§ DATASET EXCERPTS

------------------------------------------------

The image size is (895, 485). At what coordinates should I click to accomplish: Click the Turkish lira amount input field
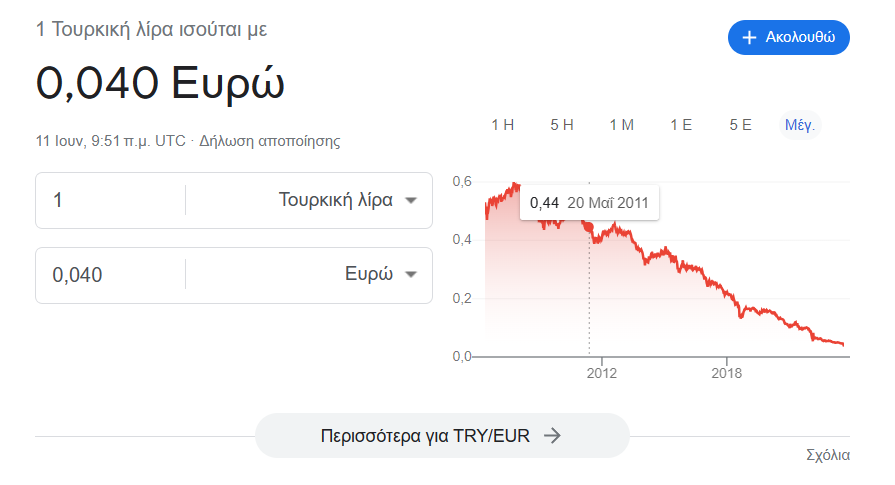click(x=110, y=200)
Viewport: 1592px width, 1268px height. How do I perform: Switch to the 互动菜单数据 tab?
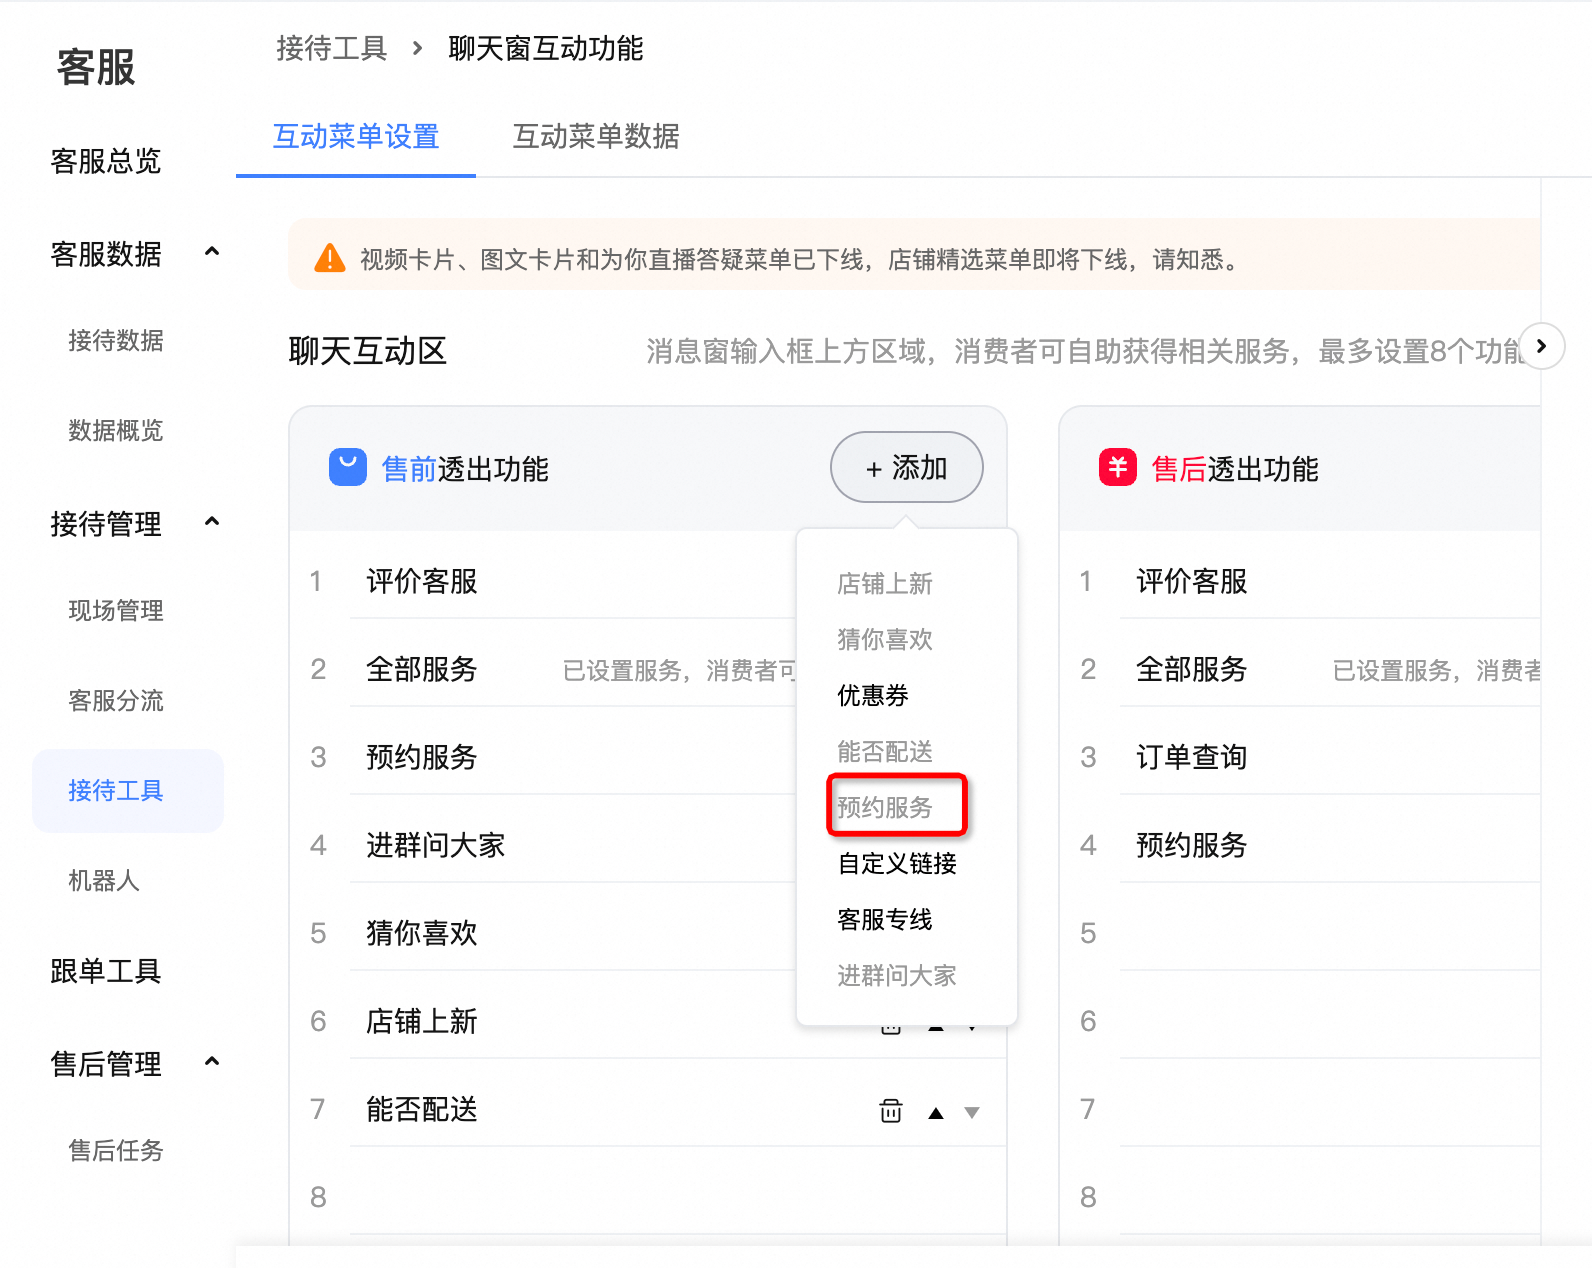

------------------------------------------------

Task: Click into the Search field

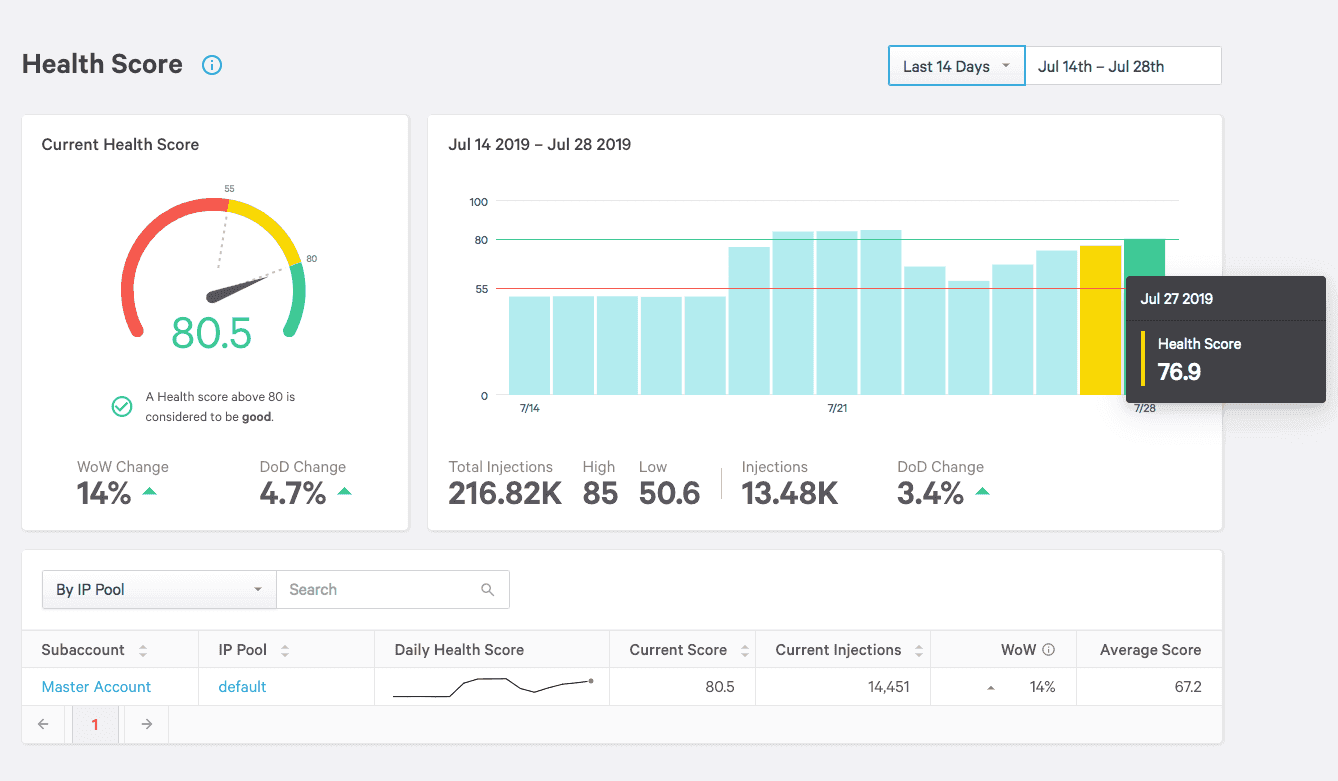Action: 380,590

------------------------------------------------

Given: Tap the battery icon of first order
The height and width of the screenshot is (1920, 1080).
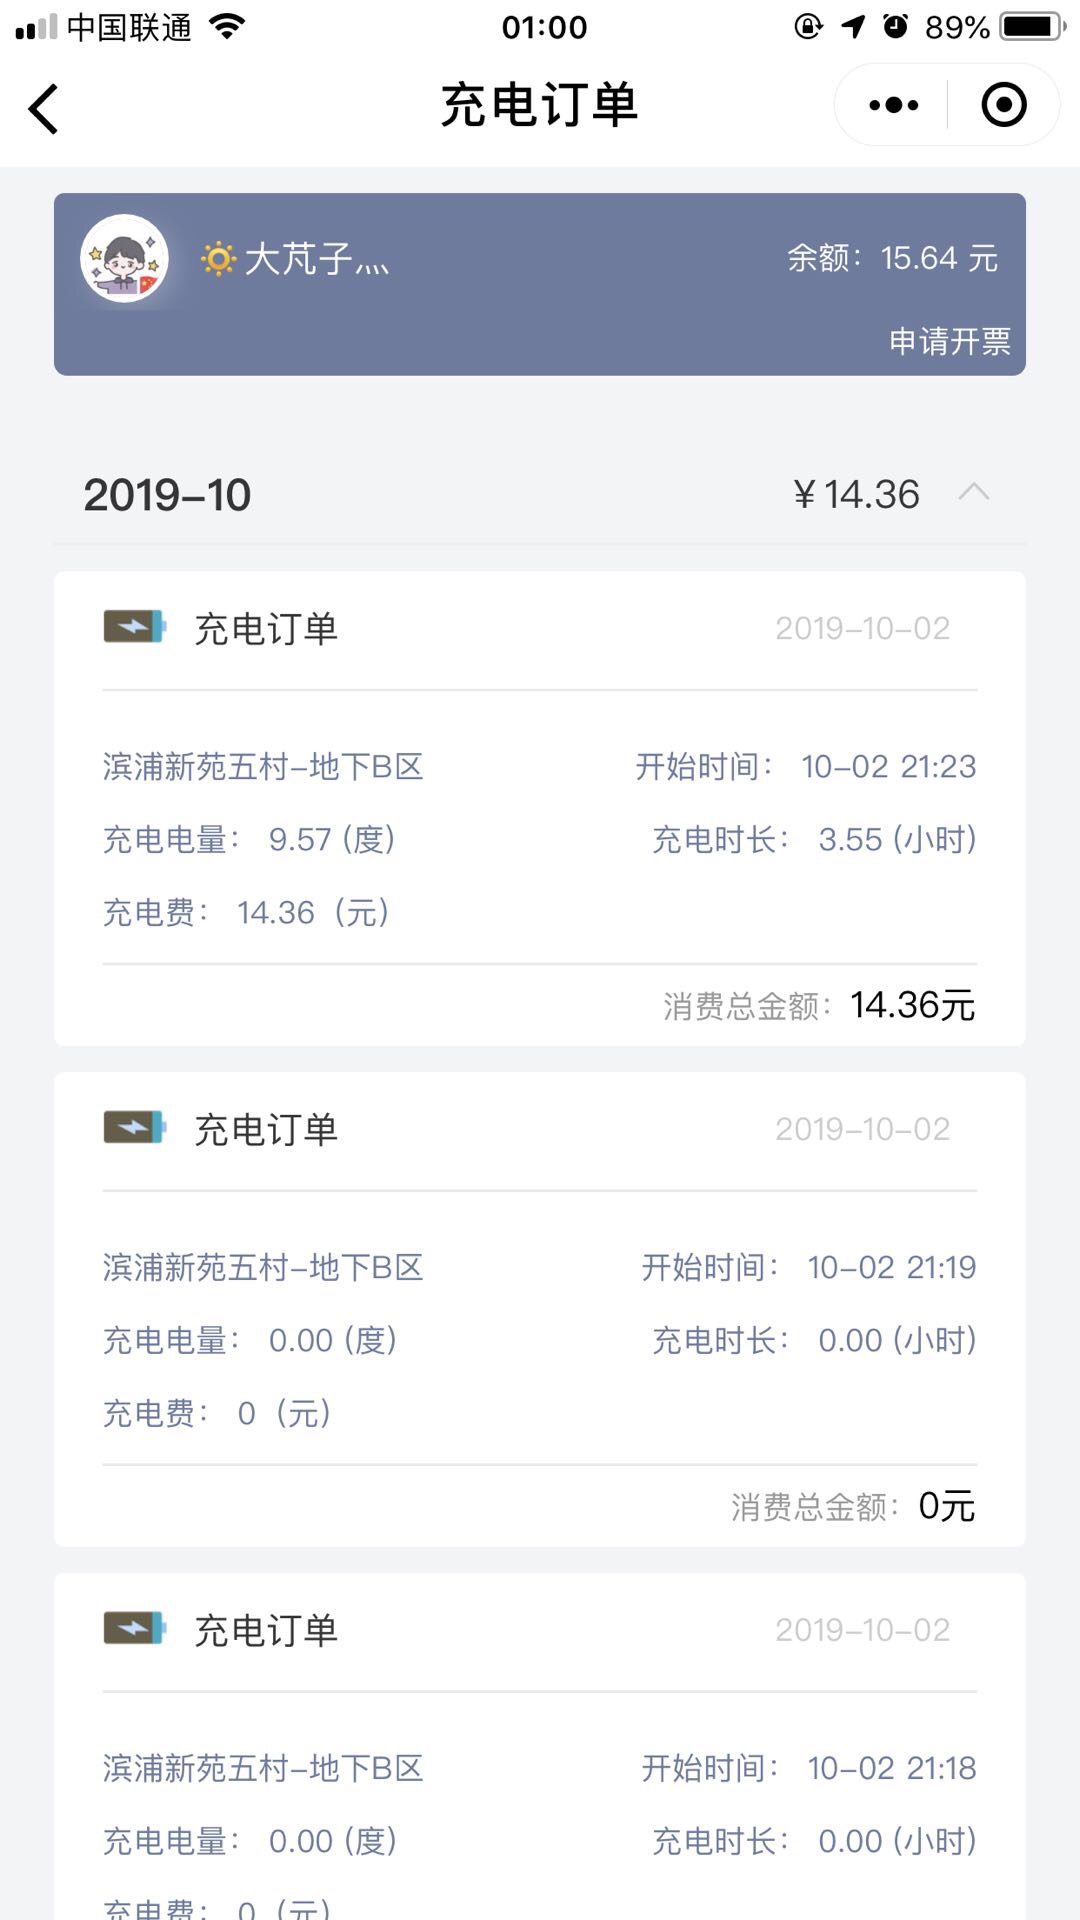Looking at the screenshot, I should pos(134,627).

------------------------------------------------

§ INSTRUCTIONS FOR THE TASK
With the pictures removed, print only the lines starting at the line that has "The image size" and ending at the line that has "Viewport: 1592px width, 1268px", both ends included, exactly as they stand above.

§ REPLY TO THE TASK
The image size is (895, 485). At what coordinates should I click to accomplish: Click the Turkish lira amount input field
click(x=110, y=200)
Viewport: 1592px width, 1268px height. How do I perform: Switch to the 互动菜单数据 tab?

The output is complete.